Driving into my mother’s yard, I see everyone standing around on the porch. Breathing is already difficult. I square my shoulders. This is going to hurt.
My mother has made his favorite dinner. There’s cake and balloons. His children flitter around in the spaces between. My stepfather is stoic. My brother is quiet. My mother is fragile. My sister is watching her husband and trying to lift the mood.
Addison is three and she jumbles her words. They tumble out as fast as her brain can think. I was frustrated with my lack of understanding. I plainly said “Addy, I’m so sorry, honey but I’m only catching every third word, I just can’t understand you.” She shugged off my frustrations.
Sitting quietly while we ate Boo’s favorite meal Bugga says “I really wish I could see my Daddy right now, I miss him”. I understood every word that precious three year old said.

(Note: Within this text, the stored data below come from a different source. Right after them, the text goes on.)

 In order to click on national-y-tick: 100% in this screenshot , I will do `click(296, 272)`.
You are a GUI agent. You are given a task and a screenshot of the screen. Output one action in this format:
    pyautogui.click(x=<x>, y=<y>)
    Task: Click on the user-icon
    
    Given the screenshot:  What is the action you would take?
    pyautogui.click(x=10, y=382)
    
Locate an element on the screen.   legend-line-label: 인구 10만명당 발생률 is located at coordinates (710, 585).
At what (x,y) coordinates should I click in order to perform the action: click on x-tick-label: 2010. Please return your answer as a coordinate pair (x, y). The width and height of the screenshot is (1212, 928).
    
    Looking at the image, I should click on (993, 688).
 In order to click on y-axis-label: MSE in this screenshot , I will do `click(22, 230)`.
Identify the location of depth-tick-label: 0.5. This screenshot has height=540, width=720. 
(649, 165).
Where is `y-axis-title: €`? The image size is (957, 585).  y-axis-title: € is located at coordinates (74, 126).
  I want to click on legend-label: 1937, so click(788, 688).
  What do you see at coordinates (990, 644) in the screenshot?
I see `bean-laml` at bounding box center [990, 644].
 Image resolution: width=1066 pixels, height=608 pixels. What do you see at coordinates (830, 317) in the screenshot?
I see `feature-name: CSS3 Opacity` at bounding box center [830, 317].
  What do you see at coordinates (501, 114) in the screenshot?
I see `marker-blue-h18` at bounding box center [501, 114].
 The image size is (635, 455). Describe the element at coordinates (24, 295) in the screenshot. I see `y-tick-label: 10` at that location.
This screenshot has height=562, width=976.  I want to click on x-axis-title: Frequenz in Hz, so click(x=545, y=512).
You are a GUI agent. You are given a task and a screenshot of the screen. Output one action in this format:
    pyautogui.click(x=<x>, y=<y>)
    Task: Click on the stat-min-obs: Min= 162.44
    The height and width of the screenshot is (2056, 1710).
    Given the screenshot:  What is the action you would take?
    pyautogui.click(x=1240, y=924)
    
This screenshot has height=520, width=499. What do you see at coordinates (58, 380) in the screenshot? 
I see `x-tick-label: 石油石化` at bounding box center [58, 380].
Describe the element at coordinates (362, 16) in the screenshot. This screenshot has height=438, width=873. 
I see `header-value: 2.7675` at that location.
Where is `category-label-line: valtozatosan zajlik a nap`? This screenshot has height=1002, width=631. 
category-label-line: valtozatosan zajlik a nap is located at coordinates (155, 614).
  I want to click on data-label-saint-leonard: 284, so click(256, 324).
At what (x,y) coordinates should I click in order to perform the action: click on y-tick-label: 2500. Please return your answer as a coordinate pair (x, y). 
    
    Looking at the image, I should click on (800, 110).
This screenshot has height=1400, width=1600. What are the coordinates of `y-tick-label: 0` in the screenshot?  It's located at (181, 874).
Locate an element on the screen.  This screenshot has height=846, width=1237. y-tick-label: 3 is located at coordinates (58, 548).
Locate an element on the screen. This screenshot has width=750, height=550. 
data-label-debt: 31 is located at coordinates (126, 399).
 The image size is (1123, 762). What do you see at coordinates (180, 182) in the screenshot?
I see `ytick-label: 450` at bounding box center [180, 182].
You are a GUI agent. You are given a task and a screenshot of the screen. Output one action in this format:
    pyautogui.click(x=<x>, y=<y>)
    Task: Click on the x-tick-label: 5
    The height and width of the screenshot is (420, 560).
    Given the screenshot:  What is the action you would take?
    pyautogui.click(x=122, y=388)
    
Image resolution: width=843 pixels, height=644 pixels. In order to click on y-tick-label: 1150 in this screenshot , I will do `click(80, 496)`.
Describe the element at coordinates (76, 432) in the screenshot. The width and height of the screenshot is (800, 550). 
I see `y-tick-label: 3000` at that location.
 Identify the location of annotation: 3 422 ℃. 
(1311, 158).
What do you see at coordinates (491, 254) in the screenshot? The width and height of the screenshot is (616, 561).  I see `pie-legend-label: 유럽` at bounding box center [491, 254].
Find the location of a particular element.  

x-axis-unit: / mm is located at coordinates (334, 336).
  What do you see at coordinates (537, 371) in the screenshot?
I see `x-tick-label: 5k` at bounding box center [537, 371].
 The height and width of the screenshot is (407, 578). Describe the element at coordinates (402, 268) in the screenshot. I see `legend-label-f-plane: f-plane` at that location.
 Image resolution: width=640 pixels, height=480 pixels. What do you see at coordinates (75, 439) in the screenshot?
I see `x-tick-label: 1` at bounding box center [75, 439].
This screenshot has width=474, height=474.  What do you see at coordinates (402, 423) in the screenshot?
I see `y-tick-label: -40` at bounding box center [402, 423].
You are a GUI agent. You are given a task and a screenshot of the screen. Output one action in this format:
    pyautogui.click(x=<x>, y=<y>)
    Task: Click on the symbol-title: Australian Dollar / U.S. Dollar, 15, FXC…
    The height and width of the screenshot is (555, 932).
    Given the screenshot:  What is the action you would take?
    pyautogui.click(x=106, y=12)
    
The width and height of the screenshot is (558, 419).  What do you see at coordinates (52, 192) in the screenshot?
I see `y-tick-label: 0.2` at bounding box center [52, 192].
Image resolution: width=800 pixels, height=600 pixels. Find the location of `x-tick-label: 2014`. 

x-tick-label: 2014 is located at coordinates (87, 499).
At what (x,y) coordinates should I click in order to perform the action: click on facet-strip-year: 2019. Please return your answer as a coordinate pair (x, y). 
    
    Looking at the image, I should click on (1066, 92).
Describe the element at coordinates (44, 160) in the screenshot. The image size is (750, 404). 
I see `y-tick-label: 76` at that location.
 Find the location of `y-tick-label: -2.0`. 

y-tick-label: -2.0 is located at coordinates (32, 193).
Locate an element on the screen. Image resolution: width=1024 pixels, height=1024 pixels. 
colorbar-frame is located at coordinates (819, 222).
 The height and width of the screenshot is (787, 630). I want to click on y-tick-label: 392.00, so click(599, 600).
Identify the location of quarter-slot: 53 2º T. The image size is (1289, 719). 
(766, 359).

Haley Kate is ten. She understands far too much and her pain is buried deep inside. Instead of showing the pain we all feel, she grabs the lighter and lights the candles. She sings the loudest and brightest as the rest of us crumble. We sing happy birthday to my dead brother. Bugga and Haley Kate blow out the candles. We release balloons into the sky. Bugga informs us all that the balloons will find her Daddy, Haley Kate grabs her bike and rides after the balloons. She disappeared around the corner. I wanted to disappear with her.
Instead I get in my car and drive the 500 feet to my house. I just attended my dead brother’s birthday party. It was worse than I imagined.